* TASK REQUIREMENTS *
Below are records; how many of their lines contain "input"? Answer with only the number.

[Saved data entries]

········

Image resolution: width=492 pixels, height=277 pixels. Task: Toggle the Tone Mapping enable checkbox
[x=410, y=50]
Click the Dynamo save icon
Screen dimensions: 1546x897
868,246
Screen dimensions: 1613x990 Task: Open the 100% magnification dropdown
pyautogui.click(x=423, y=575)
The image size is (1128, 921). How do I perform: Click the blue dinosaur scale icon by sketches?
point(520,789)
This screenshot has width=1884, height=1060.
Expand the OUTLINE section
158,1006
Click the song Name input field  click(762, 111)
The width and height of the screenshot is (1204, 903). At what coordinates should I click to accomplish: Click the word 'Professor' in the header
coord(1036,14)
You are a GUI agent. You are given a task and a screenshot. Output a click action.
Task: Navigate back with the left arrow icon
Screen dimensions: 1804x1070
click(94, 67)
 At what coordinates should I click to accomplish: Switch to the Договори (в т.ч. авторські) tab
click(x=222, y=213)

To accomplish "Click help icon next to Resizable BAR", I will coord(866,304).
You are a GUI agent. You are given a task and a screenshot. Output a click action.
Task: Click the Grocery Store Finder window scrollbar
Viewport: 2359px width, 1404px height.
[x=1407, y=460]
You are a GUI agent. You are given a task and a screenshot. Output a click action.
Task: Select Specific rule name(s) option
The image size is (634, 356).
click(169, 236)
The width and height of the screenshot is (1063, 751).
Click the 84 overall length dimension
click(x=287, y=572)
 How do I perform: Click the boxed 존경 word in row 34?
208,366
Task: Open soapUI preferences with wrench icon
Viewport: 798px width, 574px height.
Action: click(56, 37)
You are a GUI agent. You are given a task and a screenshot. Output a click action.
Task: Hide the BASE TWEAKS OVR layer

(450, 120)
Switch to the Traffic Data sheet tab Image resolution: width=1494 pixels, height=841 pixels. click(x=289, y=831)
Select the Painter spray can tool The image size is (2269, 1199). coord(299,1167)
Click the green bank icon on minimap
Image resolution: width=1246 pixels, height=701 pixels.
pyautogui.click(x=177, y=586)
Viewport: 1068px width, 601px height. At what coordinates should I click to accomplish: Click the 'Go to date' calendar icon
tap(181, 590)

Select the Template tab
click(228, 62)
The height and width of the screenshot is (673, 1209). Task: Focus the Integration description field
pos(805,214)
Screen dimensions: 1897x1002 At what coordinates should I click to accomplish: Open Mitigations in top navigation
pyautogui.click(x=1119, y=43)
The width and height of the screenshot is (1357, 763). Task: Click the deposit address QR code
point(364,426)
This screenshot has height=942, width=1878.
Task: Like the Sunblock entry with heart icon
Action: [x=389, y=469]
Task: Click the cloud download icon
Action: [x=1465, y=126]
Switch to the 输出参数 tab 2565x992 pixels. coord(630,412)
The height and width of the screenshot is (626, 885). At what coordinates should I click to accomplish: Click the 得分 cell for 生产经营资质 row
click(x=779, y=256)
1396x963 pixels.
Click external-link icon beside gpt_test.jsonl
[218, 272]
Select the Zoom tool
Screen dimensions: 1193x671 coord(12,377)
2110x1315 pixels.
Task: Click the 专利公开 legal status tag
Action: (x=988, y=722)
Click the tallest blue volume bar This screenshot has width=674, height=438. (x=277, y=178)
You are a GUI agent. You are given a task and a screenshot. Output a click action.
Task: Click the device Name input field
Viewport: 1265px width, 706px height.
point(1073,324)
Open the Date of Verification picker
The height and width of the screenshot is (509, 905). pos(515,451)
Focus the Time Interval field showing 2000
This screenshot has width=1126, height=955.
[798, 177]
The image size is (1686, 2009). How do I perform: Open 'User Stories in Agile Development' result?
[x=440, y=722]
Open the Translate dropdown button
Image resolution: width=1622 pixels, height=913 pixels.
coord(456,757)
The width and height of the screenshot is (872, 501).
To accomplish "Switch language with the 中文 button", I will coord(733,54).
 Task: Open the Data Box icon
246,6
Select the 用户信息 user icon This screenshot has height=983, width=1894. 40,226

········

* TASK SOLUTION *
2